*DATA SUPPLIED*:
*** Begin section ***

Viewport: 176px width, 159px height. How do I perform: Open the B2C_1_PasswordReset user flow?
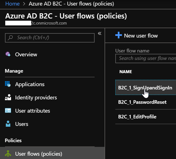coord(142,102)
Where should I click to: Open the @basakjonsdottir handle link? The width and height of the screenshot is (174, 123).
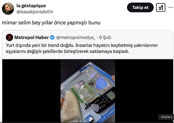35,12
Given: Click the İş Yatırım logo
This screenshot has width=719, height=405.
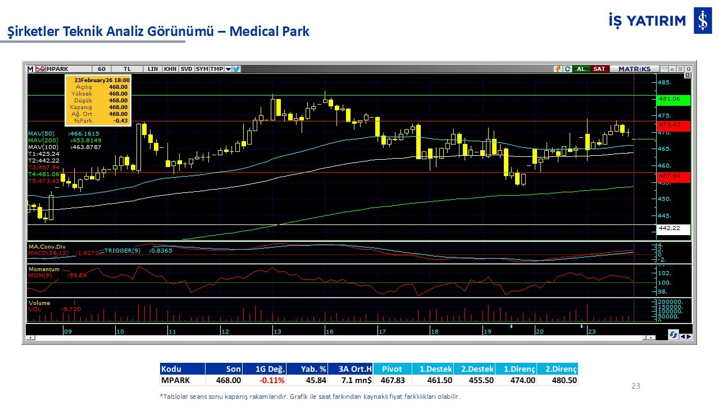Looking at the screenshot, I should coord(702,21).
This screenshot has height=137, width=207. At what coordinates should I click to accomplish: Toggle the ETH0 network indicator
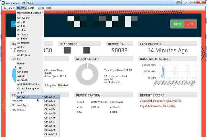coord(177,24)
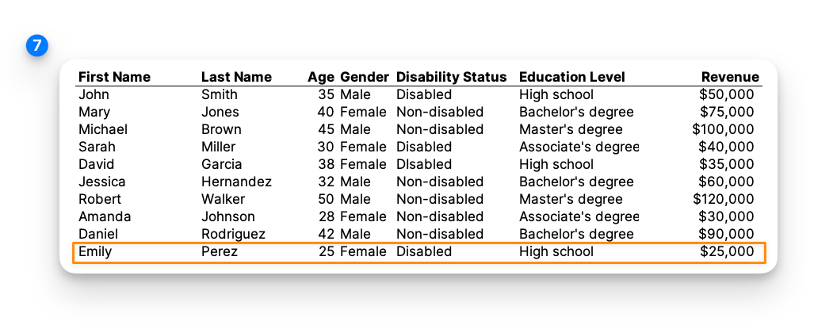Select Sarah's Associate's degree cell
This screenshot has width=837, height=333.
[x=579, y=147]
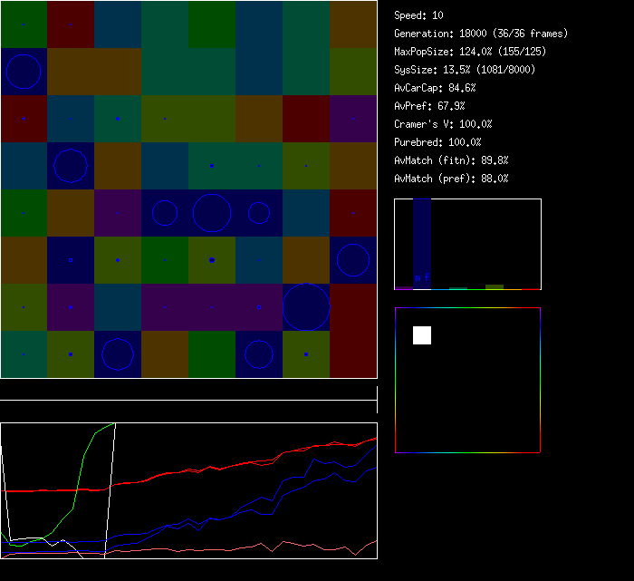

*** End section ***

*WHAT IS REQUIRED*: Nothing but the listing, copied exactly and stripped of its images, should appear in the response.

*EXPECTED OUTPUT*:
Viewport: 176px width, 159px height. How do I perform: Open the B2C_1_PasswordReset user flow?
coord(142,102)
Where should I click to: Open the @basakjonsdottir handle link? The width and height of the screenshot is (174, 123).
35,12
Given: Click the İş Yatırım logo
This screenshot has width=719, height=405.
Looking at the screenshot, I should coord(702,21).
This screenshot has height=137, width=207. At what coordinates should I click to accomplish: Toggle the ETH0 network indicator
coord(177,24)
Select Sarah's Associate's degree cell
This screenshot has width=837, height=333.
[x=579, y=147]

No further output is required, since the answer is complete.